Hacker News new | past | comments | ask | show | jobs | submit login
Rediscovering the Rsync Algorithm (incubaid.com)
185 points by nicolast on Feb 14, 2012 | hide | past | favorite | 43 comments



As cool as the rsync algorithm is, i'd much rather we had the dsync utility outlined in this usenix 08 paper. http://www.usenix.org/event/usenix08/tech/full_papers/pucha/...

An adaptive protocol that matches to the systems load dynamically whether its cpu/disk/network. Anyone know of what happened to this?


Apologies - downvoted by mistake!


There is a Better Way. Instead of using fixed sized blocks, use variable sized blocks. Decide the block boundaries using the data in the blocks themselves. This will reduce your search from O(n^2) to O(n).

Tarsnap does this. My project (ddar) does the same.
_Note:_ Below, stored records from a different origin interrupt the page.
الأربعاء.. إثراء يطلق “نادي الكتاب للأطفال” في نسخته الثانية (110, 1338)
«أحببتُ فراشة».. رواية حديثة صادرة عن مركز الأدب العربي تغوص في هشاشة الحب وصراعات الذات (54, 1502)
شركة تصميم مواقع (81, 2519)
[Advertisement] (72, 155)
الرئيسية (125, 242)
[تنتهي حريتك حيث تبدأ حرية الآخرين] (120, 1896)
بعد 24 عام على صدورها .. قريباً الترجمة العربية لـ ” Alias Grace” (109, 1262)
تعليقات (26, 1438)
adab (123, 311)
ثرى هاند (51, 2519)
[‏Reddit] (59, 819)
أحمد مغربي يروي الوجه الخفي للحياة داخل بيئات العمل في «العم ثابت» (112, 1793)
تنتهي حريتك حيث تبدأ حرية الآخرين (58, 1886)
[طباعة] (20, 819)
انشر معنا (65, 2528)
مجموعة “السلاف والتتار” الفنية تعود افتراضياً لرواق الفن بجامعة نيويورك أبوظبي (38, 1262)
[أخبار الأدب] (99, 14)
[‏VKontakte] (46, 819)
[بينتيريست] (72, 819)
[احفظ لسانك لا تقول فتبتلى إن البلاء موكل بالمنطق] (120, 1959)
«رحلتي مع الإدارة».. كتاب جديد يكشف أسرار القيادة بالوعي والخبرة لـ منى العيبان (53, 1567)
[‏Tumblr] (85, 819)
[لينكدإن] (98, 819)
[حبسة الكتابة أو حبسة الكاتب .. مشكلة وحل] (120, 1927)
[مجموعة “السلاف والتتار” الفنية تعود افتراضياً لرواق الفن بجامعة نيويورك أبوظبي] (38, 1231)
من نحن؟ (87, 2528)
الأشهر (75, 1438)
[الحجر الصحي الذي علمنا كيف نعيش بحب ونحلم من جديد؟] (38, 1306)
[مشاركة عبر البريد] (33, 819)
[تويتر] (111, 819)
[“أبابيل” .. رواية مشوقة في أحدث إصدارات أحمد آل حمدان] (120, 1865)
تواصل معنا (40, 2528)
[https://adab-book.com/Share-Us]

I've heard that called 'anchored hashing'. Its recently been used by FreeArc: http://encode.ru/threads/43-FreeArc?p=28237&viewfull=1#p...

How does ddar do it?


ddar calculates a 32-bit Rabin fingerprint over a sliding 48-byte window (a Rabin fingerprint is a type of checksum which allows quick calculation of a "slide" with just the previous fingerprint, the new byte coming in, and the old byte going away). The fingerprint is compared against a mask which has n bits set, where 2^n is the desired target block size. If there's a match, then the location of the window is taken to be a block boundary. With random data this should lead to a binomial distribution of block sizes centred around the target block size. But minimum and maximum block sizes are also enforced for pathological cases which skews this slightly.

Blocks whose boundaries are determined by this algorithm are hashed (SHA256 currently). The hash is used to key each block in a reference-counted key/value store.

Then each archive member is just a list of block hashes.


If you were to elaborate on and brush up the description, it would make an excellent HN submission. Good stuff anyways.


I wrote a library that does this. I haven't posted it publicly, because it's part of a much larger project (not yet complete), but could put it on github if anybody is interested.

There are implementations in Lua, Java, and C.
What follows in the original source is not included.